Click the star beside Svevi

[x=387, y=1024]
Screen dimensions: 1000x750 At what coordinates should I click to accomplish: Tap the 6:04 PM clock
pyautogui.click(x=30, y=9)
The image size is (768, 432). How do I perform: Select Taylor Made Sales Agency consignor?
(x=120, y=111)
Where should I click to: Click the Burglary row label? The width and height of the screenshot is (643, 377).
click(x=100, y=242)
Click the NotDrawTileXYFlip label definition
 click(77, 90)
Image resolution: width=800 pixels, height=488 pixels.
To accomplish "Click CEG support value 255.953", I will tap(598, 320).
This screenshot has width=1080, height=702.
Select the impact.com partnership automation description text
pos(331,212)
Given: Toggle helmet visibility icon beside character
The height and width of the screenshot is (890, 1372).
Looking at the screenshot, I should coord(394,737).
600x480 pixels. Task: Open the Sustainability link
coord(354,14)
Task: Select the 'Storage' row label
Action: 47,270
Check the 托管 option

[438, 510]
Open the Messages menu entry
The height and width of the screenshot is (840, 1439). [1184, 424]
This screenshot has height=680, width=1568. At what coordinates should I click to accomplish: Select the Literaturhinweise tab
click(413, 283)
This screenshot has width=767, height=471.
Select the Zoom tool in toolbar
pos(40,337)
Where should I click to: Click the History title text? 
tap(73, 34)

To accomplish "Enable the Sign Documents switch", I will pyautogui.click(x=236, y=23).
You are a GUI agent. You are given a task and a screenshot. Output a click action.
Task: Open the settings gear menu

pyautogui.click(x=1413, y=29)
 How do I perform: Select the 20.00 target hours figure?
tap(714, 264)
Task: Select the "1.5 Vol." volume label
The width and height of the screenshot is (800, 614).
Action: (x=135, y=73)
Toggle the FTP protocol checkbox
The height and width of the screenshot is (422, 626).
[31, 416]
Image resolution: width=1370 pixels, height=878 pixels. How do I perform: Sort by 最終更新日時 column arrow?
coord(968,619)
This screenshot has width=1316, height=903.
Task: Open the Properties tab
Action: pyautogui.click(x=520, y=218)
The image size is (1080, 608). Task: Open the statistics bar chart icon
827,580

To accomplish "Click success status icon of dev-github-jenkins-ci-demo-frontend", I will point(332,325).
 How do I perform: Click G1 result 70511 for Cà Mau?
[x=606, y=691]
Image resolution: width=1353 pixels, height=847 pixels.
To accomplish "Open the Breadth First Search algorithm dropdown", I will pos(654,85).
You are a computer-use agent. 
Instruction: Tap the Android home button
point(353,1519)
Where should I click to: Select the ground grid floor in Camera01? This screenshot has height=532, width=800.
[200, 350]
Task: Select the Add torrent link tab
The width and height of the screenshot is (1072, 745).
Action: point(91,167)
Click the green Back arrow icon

AIM OF THE TASK - For the word "agent", show every line of the entries that holds it.

EXPECTED OUTPUT -
You are a GUI agent. You are given a task and a screenshot. Output a click action.
You are a computer-use agent. 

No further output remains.